Items from a dataset
»»
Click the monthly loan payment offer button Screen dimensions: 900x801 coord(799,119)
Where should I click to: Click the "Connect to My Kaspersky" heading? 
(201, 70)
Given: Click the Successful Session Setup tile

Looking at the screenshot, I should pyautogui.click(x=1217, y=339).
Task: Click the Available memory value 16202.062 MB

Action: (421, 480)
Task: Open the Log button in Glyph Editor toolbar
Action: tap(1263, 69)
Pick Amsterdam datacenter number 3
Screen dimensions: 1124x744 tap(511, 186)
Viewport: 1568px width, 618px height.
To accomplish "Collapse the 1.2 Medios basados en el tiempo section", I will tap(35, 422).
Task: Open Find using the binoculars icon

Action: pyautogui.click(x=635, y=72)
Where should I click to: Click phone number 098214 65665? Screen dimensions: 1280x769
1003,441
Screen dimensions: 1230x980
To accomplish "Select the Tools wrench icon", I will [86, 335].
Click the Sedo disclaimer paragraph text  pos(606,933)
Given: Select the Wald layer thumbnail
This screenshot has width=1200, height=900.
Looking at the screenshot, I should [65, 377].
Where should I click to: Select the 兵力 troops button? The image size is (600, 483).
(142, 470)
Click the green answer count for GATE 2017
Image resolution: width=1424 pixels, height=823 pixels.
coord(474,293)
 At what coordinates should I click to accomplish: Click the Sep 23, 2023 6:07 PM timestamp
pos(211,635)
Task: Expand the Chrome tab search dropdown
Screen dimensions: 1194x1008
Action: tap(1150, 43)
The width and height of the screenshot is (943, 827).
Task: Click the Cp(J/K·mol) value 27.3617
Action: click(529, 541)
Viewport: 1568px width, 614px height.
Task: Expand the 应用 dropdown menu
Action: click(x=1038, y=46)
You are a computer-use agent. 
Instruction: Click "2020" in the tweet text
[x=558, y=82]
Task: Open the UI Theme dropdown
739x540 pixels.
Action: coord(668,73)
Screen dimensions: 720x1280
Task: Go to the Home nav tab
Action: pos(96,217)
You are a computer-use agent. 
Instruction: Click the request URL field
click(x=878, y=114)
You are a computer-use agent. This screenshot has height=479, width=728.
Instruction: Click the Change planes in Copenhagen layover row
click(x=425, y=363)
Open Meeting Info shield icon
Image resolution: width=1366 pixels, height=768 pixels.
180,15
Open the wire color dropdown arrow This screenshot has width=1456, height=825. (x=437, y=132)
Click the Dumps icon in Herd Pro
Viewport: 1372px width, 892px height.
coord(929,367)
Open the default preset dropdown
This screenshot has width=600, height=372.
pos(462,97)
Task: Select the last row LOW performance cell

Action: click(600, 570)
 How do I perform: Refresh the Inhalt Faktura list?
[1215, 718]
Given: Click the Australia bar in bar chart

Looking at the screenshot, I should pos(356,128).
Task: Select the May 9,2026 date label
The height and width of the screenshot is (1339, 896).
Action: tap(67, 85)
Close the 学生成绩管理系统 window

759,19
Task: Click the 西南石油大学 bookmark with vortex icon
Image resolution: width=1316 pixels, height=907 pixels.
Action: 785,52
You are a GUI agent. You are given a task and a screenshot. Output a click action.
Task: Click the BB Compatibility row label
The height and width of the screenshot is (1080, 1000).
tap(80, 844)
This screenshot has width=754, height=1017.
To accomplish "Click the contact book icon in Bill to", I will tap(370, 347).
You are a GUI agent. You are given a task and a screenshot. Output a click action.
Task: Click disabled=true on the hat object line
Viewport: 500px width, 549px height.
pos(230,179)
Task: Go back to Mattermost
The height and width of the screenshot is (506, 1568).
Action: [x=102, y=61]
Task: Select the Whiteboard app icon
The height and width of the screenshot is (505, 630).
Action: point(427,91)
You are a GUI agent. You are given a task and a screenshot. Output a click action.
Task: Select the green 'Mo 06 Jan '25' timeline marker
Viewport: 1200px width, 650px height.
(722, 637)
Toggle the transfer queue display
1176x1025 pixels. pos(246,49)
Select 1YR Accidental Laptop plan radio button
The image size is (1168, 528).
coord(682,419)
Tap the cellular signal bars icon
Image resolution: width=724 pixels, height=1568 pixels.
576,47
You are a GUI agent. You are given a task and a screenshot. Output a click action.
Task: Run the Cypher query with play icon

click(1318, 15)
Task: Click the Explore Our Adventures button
««
* _Request_: Copy the listing above word for word, covering everything from the start of the listing down to the line that contains "Action: tap(1263, 69)", both ends included.

* _Solution for this exercise_:
Click the monthly loan payment offer button Screen dimensions: 900x801 coord(799,119)
Where should I click to: Click the "Connect to My Kaspersky" heading? 
(201, 70)
Given: Click the Successful Session Setup tile

Looking at the screenshot, I should pyautogui.click(x=1217, y=339).
Task: Click the Available memory value 16202.062 MB

Action: (421, 480)
Task: Open the Log button in Glyph Editor toolbar
Action: tap(1263, 69)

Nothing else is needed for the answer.